Taslima avait déjà deux enfants de son premier mariage, Haafizah et Arshad. Rama les accueille avec le même amour et le même engagement qu’il porte à ses propres enfants. Très naturellement, ils l’appellent « paps ». Aujourd’hui, la famille vit harmonieusement avec leurs quatre enfants, formant un foyer uni et chaleureux. Taslima et son ex-époux entretiennent une relation fondée sur la maturité et le respect, guidée avant tout par le bien-être de leurs enfants.
La vie quotidienne de Rama et Taslima Valayden est rythmée par de petites attentions et de grandes tendresses. Rama aime aider aux tâches ménagères, faire la vaisselle, tandis que Taslima prépare des plats savoureux qui font la joie de toute la famille. Ils se souviennent de leur danse sur « Lady in Red » à Rodrigues, des moments de complicité avec leurs enfants, de la construction progressive d’un foyer fondé sur le respect et l’admiration mutuelle.
Chaque matin, Taslima dépose les enfants à l’école, puis arrive au cabinet de Rama Valayden où elle s’assure que tout est à jour, que les dossiers sont bien suivis, que chaque client est satisfait de l’assistance qui lui est apportée. Ensuite, elle se rend au Hola Café, le café de son fils Arshad, où elle assiste les clients, fait la vaisselle, prépare des jus, nettoie les tables, les assiettes et les verres, sans jamais négliger ni ses enfants ni son époux.
Rama Valayden, tout en étant engagé dans ses activités juridiques et politiques, reste à ses côtés, encourageant ses initiatives et participant activement à la vie familiale.

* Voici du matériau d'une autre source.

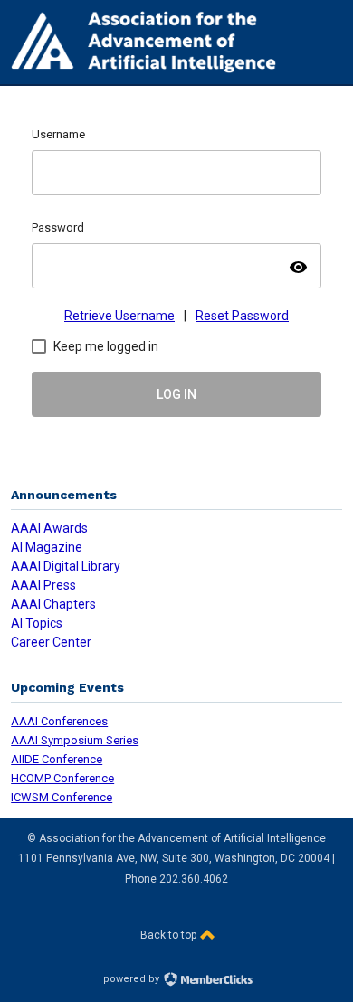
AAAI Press (43, 585)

Ensemble, ils affrontent la vie avec courage, leur quotidien fait de rires, de partages, de défis relevés ensemble.
Aux Valayden Chambers, règne la même atmosphère. Ni Rama ni Taslima n’entretiennent une relation stricte d’employeur à employés. Une belle amitié unit toute l’équipe. Monsieur Obeegadoo, connu sous le nom de Gadoo, est le bras droit de Rama. Ancien proche collaborateur de Sir Gaëtan Duval, il est resté à ses côtés. Mala, qui travaille avec lui depuis plus de 15 ans, s’assure toujours de lui apporter son thé à l’heure et de maintenir son bureau propre et ordonné. Quant à Pattison – surnom que lui a donné Taslima en raison de leur lien étroit –, elle est la secrétaire confidentielle de Rama, qui l’appelle « Pattie ». Tous, ainsi que les autres avocats du cabinet, partagent un lien fort, travaillant ensemble comme une seule et même famille.
Rama raconte souvent que sa carrière et sa vie n’auraient jamais été possibles sans la force de sa volonté et le soutien indéfectible de sa mère, sa femme et ses enfants. La perte de son père, la jeunesse courageuse de sa mère, ses études ardues en Angleterre, son arrivée à Maurice ont façonné un homme capable de dépasser toutes les difficultés.
Il se remémore chaque petit job, chaque moment de doute comme autant d’étapes qui l’ont préparé à ce qu’il est devenu. Chaque client, chaque cas est traité avec la même rigueur et la même attention, qu’il s’agisse d’un simple litige ou d’une affaire de grande importance. Senior Counsel, reconnaissance institutionnelle, avocat de cœur autant que de talent.
Mais c’est sa vie privée, auprès de Taslima et de leurs enfants, qui révèle le véritable homme : généreux, aimant, proche des siens et profondément humain. Un homme qui n’a pas oublié d’où il vient et qui, chaque jour, continue de défendre, de plaider, d’aimer et de se battre pour ceux qui comptent sur lui. Un homme qui, jadis, s’adossait aux tombes pour se réchauffer et qui, aujourd’hui, réchauffe ceux qui viennent frapper à sa porte.